Required action:
Your answer should consist of the lines in the data below that contain "Download".

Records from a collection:

•••••

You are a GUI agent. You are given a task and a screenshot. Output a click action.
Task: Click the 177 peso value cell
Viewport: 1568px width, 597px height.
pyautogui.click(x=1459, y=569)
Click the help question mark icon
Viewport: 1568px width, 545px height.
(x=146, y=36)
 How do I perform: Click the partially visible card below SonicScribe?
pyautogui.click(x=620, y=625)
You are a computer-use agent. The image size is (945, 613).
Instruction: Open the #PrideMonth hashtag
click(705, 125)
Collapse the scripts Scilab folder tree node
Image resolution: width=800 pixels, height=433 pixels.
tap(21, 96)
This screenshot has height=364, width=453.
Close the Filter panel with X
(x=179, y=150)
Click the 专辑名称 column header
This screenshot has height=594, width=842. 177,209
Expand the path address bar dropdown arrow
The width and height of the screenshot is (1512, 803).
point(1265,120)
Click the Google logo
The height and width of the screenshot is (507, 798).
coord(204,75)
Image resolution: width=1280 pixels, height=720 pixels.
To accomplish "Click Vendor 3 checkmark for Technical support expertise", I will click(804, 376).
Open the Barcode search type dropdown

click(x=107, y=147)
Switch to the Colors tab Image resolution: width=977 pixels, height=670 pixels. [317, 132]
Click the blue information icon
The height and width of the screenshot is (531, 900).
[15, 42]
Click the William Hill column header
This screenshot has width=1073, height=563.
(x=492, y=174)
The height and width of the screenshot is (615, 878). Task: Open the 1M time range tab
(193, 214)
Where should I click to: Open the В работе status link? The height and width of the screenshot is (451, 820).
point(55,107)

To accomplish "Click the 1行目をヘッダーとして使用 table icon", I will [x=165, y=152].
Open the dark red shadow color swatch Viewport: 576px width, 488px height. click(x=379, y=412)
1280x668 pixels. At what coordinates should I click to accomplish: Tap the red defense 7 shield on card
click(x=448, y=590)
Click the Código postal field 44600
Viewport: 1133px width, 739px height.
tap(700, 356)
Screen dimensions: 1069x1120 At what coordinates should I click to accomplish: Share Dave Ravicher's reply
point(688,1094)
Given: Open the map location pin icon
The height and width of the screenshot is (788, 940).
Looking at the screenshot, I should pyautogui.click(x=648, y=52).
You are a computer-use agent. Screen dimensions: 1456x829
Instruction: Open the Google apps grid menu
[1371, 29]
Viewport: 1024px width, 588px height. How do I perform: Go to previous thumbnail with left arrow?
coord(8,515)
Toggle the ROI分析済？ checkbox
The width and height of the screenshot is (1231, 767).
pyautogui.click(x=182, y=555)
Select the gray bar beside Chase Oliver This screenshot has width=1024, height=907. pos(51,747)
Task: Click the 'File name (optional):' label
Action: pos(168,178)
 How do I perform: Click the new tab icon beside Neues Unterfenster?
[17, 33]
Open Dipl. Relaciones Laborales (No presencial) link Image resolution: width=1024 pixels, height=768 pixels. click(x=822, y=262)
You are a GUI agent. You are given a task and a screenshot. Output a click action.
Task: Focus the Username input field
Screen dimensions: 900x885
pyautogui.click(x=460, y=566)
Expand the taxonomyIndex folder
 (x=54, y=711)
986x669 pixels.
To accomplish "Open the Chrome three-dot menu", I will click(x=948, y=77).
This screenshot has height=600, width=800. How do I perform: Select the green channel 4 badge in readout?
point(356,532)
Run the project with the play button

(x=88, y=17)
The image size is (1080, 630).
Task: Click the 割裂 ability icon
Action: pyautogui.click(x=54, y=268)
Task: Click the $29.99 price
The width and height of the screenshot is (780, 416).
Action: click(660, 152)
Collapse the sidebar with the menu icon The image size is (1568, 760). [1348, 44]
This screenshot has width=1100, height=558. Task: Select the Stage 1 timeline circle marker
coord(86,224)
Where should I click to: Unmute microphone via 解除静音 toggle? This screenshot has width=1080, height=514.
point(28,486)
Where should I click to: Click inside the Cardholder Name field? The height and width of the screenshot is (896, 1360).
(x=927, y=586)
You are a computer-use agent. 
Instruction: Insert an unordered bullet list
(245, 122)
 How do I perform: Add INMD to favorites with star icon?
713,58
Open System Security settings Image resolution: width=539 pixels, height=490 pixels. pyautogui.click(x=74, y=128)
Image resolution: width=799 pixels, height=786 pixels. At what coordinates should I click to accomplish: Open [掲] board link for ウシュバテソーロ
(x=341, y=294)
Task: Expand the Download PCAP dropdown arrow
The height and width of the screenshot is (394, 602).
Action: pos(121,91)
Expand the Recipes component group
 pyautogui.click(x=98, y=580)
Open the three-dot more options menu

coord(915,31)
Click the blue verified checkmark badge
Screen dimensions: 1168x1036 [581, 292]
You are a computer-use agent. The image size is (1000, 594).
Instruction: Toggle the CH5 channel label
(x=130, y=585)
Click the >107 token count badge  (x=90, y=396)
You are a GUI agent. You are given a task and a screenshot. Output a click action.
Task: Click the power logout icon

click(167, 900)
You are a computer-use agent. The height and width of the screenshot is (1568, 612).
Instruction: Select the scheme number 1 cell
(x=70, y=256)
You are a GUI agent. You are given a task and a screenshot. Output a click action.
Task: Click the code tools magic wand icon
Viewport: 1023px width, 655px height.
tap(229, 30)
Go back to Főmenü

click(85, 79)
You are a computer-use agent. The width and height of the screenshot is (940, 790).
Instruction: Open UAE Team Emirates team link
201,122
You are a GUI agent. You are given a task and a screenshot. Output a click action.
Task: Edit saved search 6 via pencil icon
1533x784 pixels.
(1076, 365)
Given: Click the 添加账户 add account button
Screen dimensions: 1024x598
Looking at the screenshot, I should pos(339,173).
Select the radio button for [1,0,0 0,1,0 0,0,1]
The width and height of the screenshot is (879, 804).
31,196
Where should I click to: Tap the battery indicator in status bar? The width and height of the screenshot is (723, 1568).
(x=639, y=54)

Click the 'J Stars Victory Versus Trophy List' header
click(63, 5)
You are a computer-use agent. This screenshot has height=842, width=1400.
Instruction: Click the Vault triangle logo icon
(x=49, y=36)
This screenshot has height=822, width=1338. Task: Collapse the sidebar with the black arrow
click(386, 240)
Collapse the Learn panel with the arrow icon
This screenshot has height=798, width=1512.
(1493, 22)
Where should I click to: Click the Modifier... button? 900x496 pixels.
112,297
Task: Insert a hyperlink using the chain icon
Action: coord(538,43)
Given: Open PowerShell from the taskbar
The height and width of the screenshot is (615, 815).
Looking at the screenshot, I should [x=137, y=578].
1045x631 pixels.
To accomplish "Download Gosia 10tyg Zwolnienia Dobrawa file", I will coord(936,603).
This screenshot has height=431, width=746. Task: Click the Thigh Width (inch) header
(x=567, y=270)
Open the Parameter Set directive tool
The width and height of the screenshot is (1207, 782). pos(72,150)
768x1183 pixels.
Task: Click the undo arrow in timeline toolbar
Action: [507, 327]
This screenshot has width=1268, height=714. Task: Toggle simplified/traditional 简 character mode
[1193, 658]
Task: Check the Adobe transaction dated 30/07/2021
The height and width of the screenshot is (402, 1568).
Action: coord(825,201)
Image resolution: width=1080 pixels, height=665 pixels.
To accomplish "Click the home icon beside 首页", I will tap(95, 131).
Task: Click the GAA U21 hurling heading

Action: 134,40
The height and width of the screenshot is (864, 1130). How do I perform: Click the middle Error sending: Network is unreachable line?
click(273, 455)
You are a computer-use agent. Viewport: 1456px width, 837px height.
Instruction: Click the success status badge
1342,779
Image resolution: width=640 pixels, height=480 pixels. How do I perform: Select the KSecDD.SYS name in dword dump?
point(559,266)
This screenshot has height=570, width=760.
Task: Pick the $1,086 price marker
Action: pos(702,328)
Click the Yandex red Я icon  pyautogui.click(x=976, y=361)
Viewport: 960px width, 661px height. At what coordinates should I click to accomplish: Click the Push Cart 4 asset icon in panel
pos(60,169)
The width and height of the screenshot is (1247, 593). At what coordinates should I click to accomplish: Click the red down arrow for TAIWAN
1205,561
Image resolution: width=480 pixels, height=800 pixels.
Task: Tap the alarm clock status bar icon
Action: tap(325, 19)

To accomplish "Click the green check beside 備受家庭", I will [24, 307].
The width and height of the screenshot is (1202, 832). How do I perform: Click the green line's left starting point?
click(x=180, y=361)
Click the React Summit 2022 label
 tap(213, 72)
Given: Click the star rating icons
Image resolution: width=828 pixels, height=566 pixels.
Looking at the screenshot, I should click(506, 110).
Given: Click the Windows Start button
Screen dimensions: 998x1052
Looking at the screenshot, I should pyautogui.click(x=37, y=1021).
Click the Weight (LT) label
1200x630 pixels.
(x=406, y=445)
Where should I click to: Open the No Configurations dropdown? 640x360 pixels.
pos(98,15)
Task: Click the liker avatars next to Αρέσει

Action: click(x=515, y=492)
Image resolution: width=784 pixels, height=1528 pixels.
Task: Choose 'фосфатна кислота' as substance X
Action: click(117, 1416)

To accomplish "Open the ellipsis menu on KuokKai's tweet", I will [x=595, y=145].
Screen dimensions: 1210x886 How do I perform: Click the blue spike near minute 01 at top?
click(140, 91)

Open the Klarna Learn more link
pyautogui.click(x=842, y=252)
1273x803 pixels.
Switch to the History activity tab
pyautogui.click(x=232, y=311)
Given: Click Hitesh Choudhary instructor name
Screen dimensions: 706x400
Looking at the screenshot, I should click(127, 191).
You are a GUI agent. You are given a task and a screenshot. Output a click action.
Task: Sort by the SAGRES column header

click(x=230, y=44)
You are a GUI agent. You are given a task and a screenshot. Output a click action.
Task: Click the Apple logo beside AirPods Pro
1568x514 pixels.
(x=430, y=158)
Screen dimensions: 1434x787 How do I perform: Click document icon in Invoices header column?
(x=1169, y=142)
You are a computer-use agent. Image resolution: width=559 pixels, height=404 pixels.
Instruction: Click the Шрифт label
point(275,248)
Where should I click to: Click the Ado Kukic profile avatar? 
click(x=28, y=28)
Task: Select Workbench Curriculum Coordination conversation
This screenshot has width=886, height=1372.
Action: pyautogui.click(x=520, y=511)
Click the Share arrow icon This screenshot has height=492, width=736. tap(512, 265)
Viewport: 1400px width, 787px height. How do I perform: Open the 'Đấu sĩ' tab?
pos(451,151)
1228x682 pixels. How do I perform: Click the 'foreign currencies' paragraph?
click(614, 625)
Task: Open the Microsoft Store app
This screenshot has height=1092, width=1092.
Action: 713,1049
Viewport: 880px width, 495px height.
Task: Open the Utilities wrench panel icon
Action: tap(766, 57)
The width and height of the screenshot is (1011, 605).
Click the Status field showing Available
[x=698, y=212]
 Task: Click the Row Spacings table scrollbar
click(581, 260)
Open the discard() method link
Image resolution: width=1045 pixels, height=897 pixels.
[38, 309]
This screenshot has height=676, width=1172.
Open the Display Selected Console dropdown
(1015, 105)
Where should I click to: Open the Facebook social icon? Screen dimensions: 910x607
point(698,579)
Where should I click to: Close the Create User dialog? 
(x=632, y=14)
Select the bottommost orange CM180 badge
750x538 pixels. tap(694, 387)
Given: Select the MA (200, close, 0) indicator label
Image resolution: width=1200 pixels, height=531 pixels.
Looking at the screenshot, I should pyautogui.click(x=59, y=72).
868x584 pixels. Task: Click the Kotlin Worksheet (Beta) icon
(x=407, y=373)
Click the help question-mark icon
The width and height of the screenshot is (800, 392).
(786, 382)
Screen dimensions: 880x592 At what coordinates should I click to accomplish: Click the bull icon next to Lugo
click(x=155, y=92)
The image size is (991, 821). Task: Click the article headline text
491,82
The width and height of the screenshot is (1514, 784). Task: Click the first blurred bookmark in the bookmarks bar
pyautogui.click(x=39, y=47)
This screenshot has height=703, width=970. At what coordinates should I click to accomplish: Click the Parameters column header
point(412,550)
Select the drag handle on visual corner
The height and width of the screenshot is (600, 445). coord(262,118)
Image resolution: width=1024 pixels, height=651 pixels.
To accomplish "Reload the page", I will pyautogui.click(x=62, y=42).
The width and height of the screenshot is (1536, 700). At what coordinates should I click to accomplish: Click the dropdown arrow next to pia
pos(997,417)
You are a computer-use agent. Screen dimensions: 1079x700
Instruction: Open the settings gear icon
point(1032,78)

•••••

Solved exercise:
Task: Expand the Download PCAP dropdown arrow
To accomplish "Download Gosia 10tyg Zwolnienia Dobrawa file", I will coord(936,603).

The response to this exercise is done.